Joint ownership of a house by husband and wife is ideal but it could be a problem

☳ by Adam Aspilla

When a couple buys a house it is common that it is in the name to both husband and wife, it is called “joint ownership”. This is ideal for when one spouse dies the surviving spouse owns the property 100%. Moreover, in a joint ownership any of the spouses could not sell the house nor refinance the mortgage without a written consent of the other.

With the foregoing advantages, joint ownership is great for as long as the couple is in good standing of their outstanding financial obligations particularly individual debts (debts by husband or wife alone). When a husband or wife defaults on his/her financial obligations, a creditor could sue in the court of law to collect the principal sum owing plus interest and legal costs.

When a judgment is rendered against a husband or wife and the judgment amount remains unpaid, a creditor (plaintiff) may request the court for an order to execute the judgment. When the request for execution is granted, it would be recorded in the sheriff’s office. The execution would be against the defendant – spouse. 

Should this happen, a couple could not sell the house nor refinance the mortgage until the outstanding judgment amount is paid in full. Moreover, in a worse case scenario, a creditor (plaintiff) may initiate a power of sale action to sell the jointly own property to collect the judgment amount.

The above scenario usually happens when a husband or wife is self-employed (operates his/her own business), and the business went under and has outstanding debts, where a husband/wife is personally liable.

A good example was a husband (jointly owned a house with his wife) who was operating his own business and went broke. His business was heavily indebted (unsecure debts) and he was personally liable. There were already Statement of Claims served to him and he simply ignored. 

He wanted to file consumer proposal or bankruptcy. However, because their house had equity, he could not do either one without affecting the equity of their house, for creditors could demand that their house be sold so his (husband) 50% of the equity would be used to pay his creditors. 
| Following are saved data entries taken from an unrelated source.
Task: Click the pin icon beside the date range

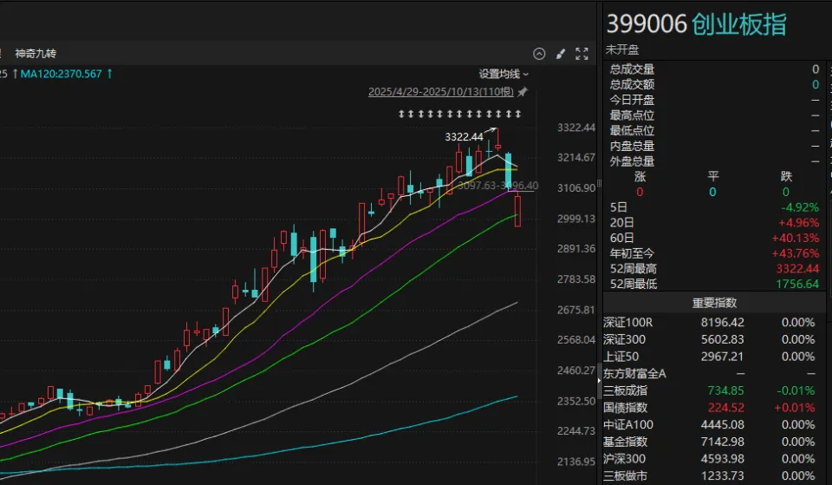Action: coord(523,92)
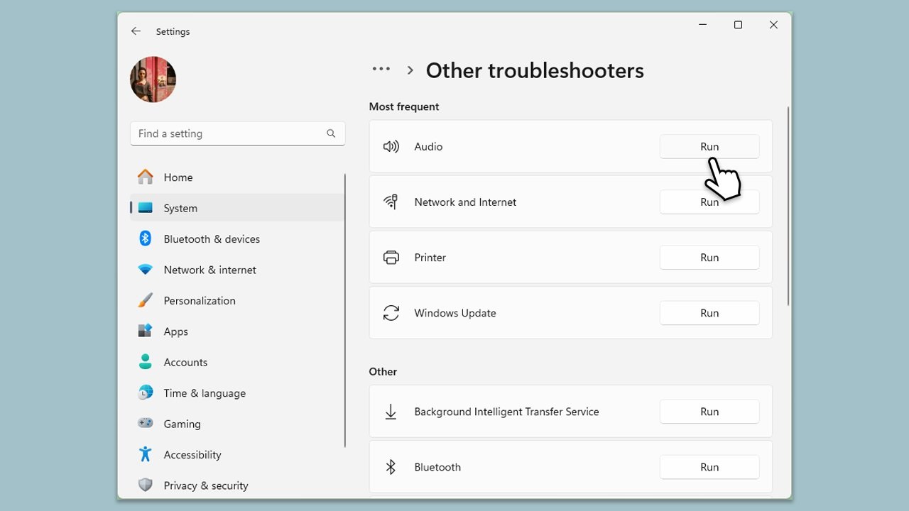This screenshot has width=909, height=511.
Task: Click the Windows Update sync icon
Action: (391, 313)
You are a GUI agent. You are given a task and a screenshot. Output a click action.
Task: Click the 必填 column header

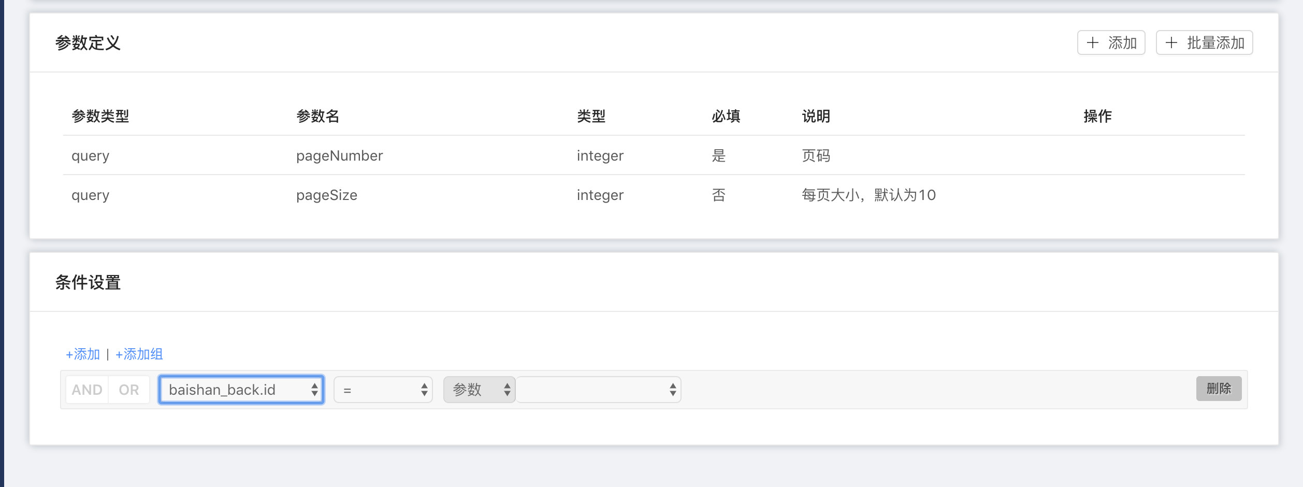pos(726,116)
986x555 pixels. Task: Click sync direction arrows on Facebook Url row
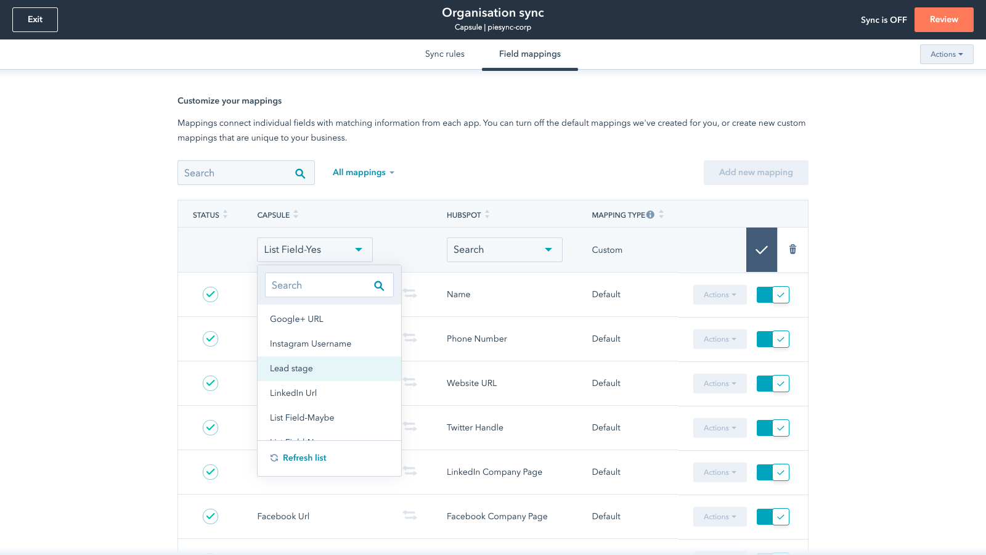[409, 516]
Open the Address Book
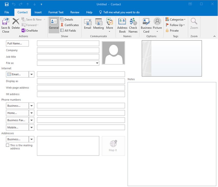 [x=122, y=25]
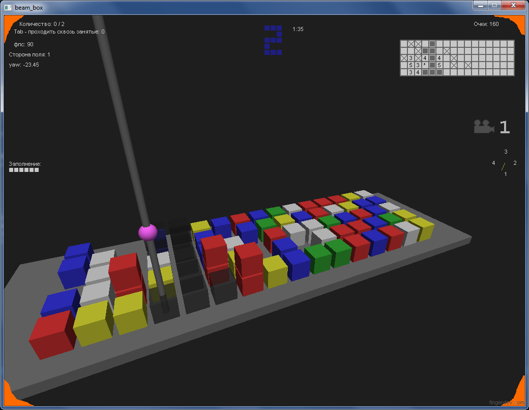Click the bottom-right cell of the minimap grid
Screen dimensions: 529x410
[510, 72]
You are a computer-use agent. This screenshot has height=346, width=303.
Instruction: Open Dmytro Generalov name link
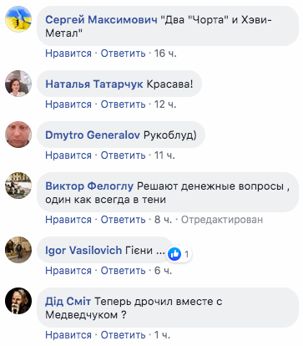(x=93, y=135)
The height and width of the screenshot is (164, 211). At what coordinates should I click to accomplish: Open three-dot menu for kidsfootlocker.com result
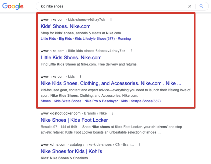click(113, 113)
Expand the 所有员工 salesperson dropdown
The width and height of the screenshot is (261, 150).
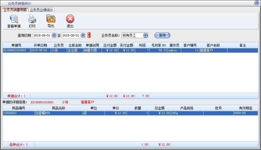(x=146, y=35)
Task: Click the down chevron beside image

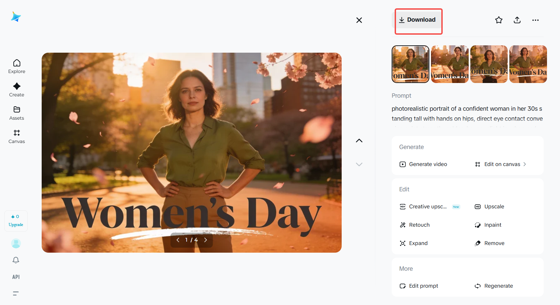Action: [x=359, y=164]
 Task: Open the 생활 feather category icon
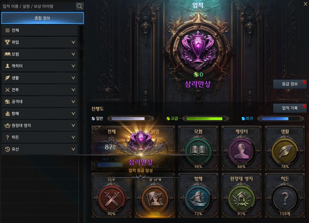pyautogui.click(x=285, y=151)
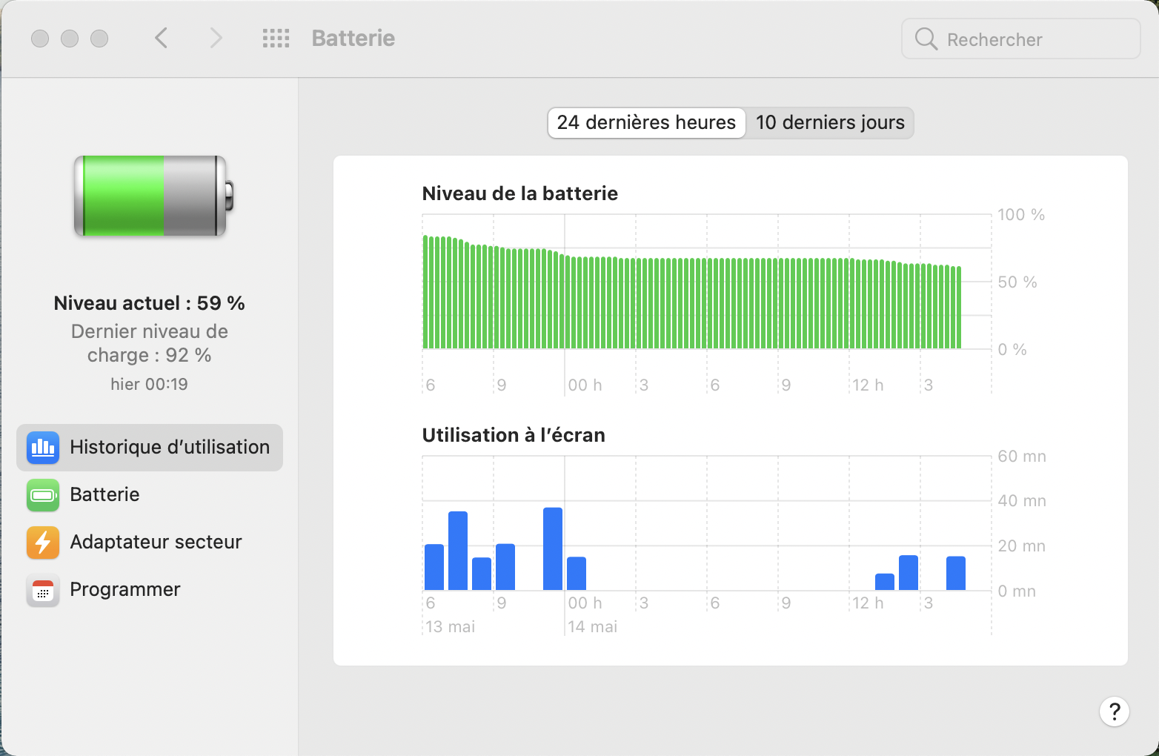Screen dimensions: 1159x756
Task: Switch to 10 derniers jours tab
Action: (x=830, y=123)
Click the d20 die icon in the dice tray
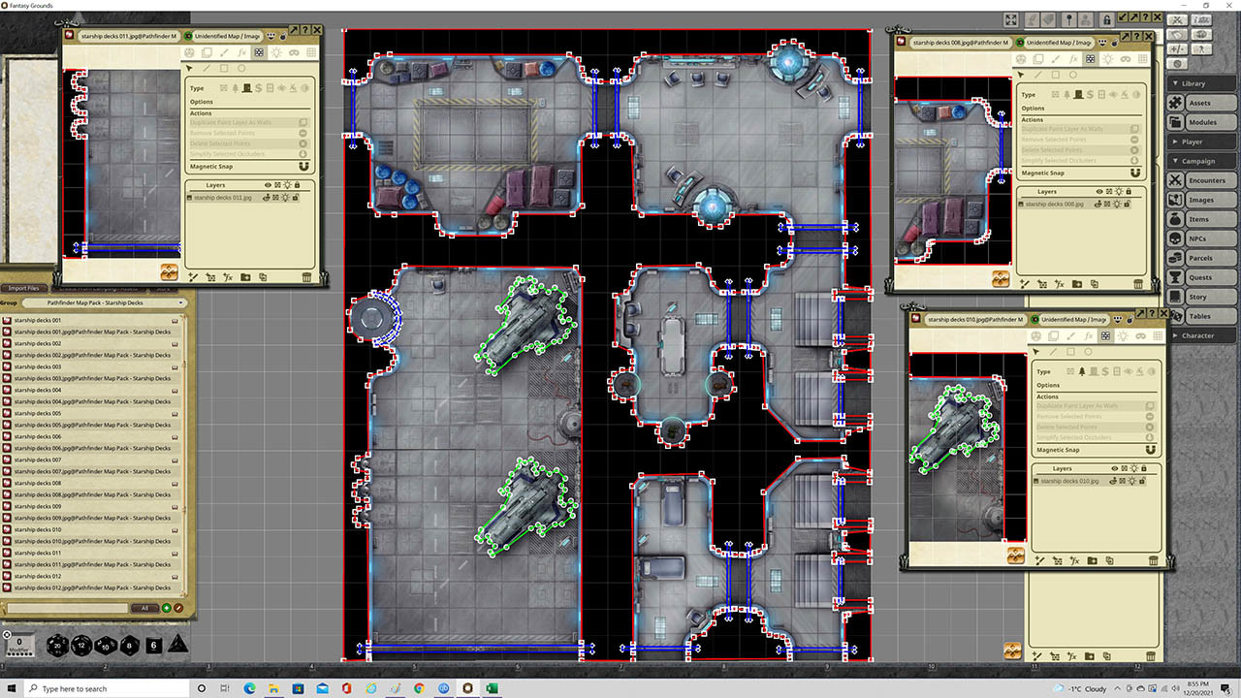1241x698 pixels. pos(56,646)

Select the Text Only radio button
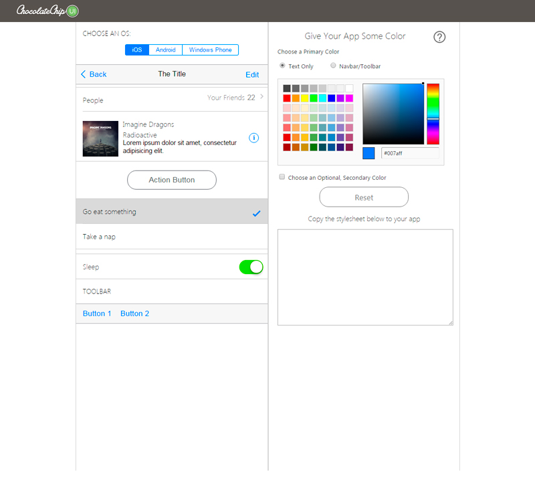tap(282, 66)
The writer suggested to the husband to go to the sheriff’s office to find out if there were executions registered against his name. He found out that executions were already registered against him. With the executions, he could not clear up his debts from creditors who obtained executions against him by either bankruptcy or consumer proposal, because those creditors became secured creditors. In bankruptcy and consumer proposal only unsecure debts are included.

Though joint ownership is ideal for husband and wife, if a wife or husband is self-employed and the business is not yet established financially, joint ownership could be a problem down the road as in the above case scenario. You may buy a house in the name of the husband or wife only and make the other spouse as co-signer and not a joint owner. 
Another option is a joint ownership but the spouse who is self-employed would own only as low as 1% ownership instead of 50-50.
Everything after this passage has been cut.